[What is being asked]
Can you rewrite the forum thread's part that opens with the words "# Sanmar Database" and closes with "best way yet.", putting "hoodies" in place of "shirts"?

# Sanmar Database and Wordpress?? HELP



## mfreund (Sep 12, 2005)

How do the bigger printing sites like customink etc...get all te products in their site,,,,,Is there a way to get a copy of the database from sanmar for example? I am thinking of building a new site using wordpress for example....Seems to be a good platform and plenty customizable since it is open source. Can someone point me in the right direction for this? I am experienced designer....but this is an area where i am kind of stumped.

I am trying to setup a more automated online ordering system for ordering shirts....Trying to make it so people can order without calling and not exactly sure the best way yet.

Any info is appreciated


----------



## FatKat Printz (Dec 26, 2008)

if you look on SanMar site in the very middle it says "Market" here you will find useful tools for your website..including 
*Electronic Integration 
*


SanMar | The Nations's Premier Supplier of Wholesale Imprintable Apparel & Acessories | Integration


----------



## mfreund (Sep 12, 2005)

FatKat Printz said:


> if you look on SanMar site in the very middle it says "Market" here you will find useful tools for your website..including
> *Electronic Integration
> *
> 
> ...


Thanks for that.....but where is the actual database? Also all those 3rd party links are really orgaizations....I dont really see anything there. There is some info but not much


----------



## edua (Oct 14, 2007)

[Stored data entries]
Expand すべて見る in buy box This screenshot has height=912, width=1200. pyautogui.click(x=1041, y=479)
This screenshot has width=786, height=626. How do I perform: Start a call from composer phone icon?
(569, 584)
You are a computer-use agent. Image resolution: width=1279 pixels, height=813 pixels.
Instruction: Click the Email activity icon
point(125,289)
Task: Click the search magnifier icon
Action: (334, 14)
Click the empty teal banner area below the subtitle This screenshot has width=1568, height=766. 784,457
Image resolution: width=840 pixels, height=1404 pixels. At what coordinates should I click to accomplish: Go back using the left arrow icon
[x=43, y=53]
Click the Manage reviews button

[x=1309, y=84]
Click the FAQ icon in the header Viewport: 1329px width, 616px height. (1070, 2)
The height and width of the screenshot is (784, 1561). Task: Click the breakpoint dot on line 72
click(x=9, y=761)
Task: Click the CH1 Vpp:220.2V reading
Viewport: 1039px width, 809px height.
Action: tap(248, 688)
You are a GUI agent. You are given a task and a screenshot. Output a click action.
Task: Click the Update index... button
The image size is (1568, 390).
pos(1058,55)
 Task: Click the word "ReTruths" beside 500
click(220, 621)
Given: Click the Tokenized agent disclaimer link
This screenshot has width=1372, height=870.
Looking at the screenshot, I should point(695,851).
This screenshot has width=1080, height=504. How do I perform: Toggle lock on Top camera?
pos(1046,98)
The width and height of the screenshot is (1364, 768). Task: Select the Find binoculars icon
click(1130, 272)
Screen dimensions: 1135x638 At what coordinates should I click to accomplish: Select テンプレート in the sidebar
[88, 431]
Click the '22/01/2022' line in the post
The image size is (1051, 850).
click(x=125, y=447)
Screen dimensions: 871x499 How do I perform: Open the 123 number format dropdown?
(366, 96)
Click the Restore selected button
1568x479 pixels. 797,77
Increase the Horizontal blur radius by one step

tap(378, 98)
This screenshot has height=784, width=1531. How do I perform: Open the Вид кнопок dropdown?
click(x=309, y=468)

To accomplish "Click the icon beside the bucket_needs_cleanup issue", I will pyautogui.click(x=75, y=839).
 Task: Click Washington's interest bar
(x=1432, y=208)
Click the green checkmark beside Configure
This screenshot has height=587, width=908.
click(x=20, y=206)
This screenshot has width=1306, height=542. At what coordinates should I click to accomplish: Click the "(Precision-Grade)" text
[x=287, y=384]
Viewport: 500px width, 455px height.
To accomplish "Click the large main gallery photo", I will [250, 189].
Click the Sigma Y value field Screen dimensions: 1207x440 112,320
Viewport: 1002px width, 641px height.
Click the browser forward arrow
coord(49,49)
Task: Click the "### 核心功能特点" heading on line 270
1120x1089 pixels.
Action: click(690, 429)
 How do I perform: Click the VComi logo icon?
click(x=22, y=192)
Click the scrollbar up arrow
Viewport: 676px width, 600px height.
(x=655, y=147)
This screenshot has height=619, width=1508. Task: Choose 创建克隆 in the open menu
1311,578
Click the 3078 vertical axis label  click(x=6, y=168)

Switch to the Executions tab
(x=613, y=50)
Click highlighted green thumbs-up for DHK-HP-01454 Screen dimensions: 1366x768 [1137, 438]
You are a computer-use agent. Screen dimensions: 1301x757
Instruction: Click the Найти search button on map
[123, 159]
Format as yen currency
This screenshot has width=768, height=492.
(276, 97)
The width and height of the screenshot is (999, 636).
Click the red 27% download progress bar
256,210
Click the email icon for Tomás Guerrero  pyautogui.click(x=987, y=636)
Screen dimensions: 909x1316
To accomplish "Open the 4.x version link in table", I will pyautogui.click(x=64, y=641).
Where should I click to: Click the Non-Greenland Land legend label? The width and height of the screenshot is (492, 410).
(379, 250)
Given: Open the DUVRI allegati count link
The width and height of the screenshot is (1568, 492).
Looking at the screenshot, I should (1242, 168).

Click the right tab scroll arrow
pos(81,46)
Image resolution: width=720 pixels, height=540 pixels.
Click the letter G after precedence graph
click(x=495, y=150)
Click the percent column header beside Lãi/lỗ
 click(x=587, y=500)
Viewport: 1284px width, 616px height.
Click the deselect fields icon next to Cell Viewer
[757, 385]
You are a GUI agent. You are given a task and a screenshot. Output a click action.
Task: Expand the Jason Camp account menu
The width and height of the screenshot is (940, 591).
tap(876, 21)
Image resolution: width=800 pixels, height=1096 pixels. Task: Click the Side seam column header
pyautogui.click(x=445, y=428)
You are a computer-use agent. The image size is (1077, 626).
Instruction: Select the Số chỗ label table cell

[Solution]
# Sanmar Database and Wordpress?? HELP



## mfreund (Sep 12, 2005)

How do the bigger printing sites like customink etc...get all te products in their site,,,,,Is there a way to get a copy of the database from sanmar for example? I am thinking of building a new site using wordpress for example....Seems to be a good platform and plenty customizable since it is open source. Can someone point me in the right direction for this? I am experienced designer....but this is an area where i am kind of stumped.

I am trying to setup a more automated online ordering system for ordering hoodies....Trying to make it so people can order without calling and not exactly sure the best way yet.